1
votes

I'm trying to build a random query generator for a query language we developed. The idea is to generate random queries by following the rules in a parse-table. So far, all of the LL parser generators I've tried only generate recursive-descent parsers. I could try and modify the generated parser but looking at the parser that ANTLR generated for a tiny expression language, a parser for our query language will be very large.

So, I think a table-driven parser would be smaller and easier to tweak. Are there any open-source tools that can generate a table-driven LL parser?

Alternatively, can a LR parse table be used "in reverse" to derive random queries?

1
Why do you care how big the parser is? You're building a testing tool. What, 6Gb of RAM is more than $40? - Ira Baxter
I'm not worried about the resource usage. I'm going to have to modify the generated parser code to do something else: generate random queries, so I'd want the file to be a manageable size and recursive-decent parsers can get big quick. - PPC-Coder
I'd rather have to read and modify a few 1000 lines rather than 100K lines of generated code. - PPC-Coder
Ah. The answer is you expect to modify the output by hand. Ok, then size matters. - Ira Baxter
Yup. And our query language is pretty complex. So recursive-descent can get fairly big. - PPC-Coder

1 Answers

3
votes

Yes, an LR parser table can be used to generate random queries. You simply traverse the tables as if you were parsing, and anyplace a state table offers you a transition or a reduction on a token, you randomly propose that token, with preference for reductions once the size of the query is "large enough". The token sequence is your query.

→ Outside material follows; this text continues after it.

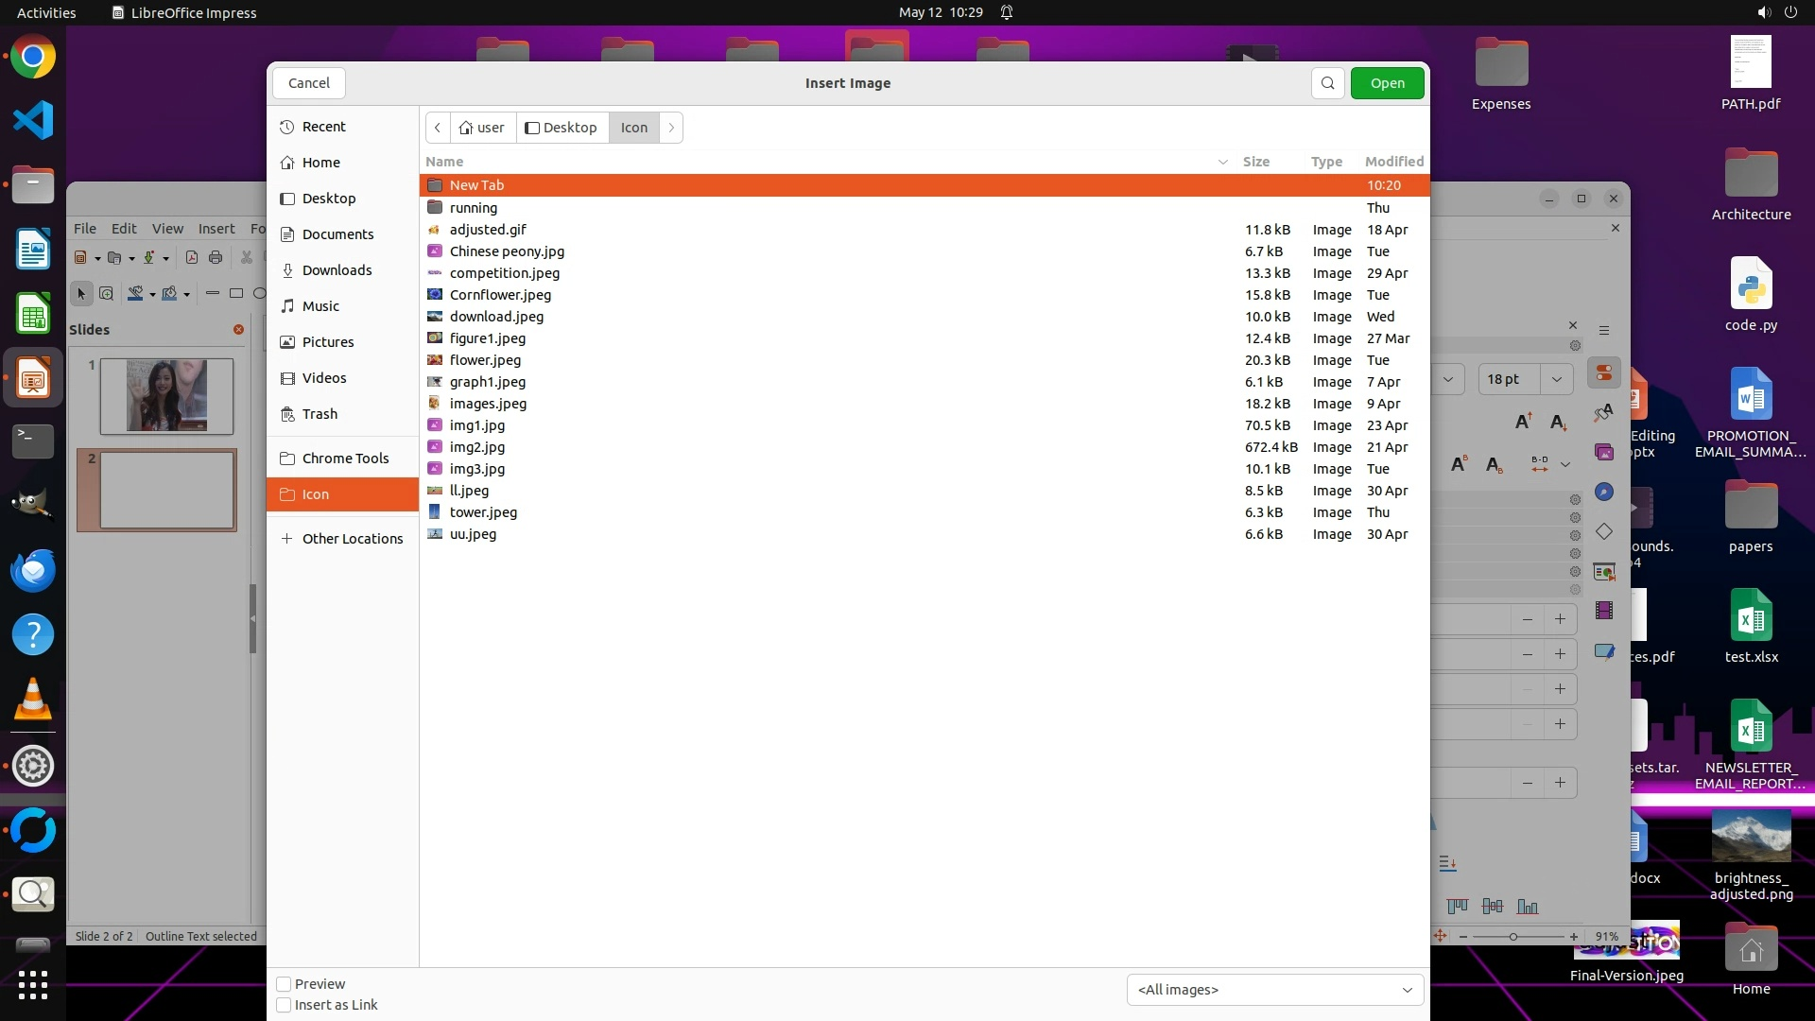Click the Cancel button

coord(309,83)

But you don't need the LR table for this; you can traverse your grammar definition (a set of BNF rules) in a similar way. You'll want to first normalize all your rules to the following form:

     LHS = RHS1 RHS2 ... RHSn ;

This gets rid of Kleene star and plus, and alternatives, by adding new generated nonterminals to represent complex subphrases in the original rules. This is straightforward to do.

If you have a non-terminal (initially the goal symbol), merely find rules with matching LHS, pick one at random, and expand that rule. You have to keep track of your position in the rule as a "dot" (same idea as "items" in LR parser generation). Given a rule and a dot, either the token selected is a terminal (propose it, being no choice!) or a nonterminal (recursively generate a token sequence for the nonterminal using the method of this paragraph).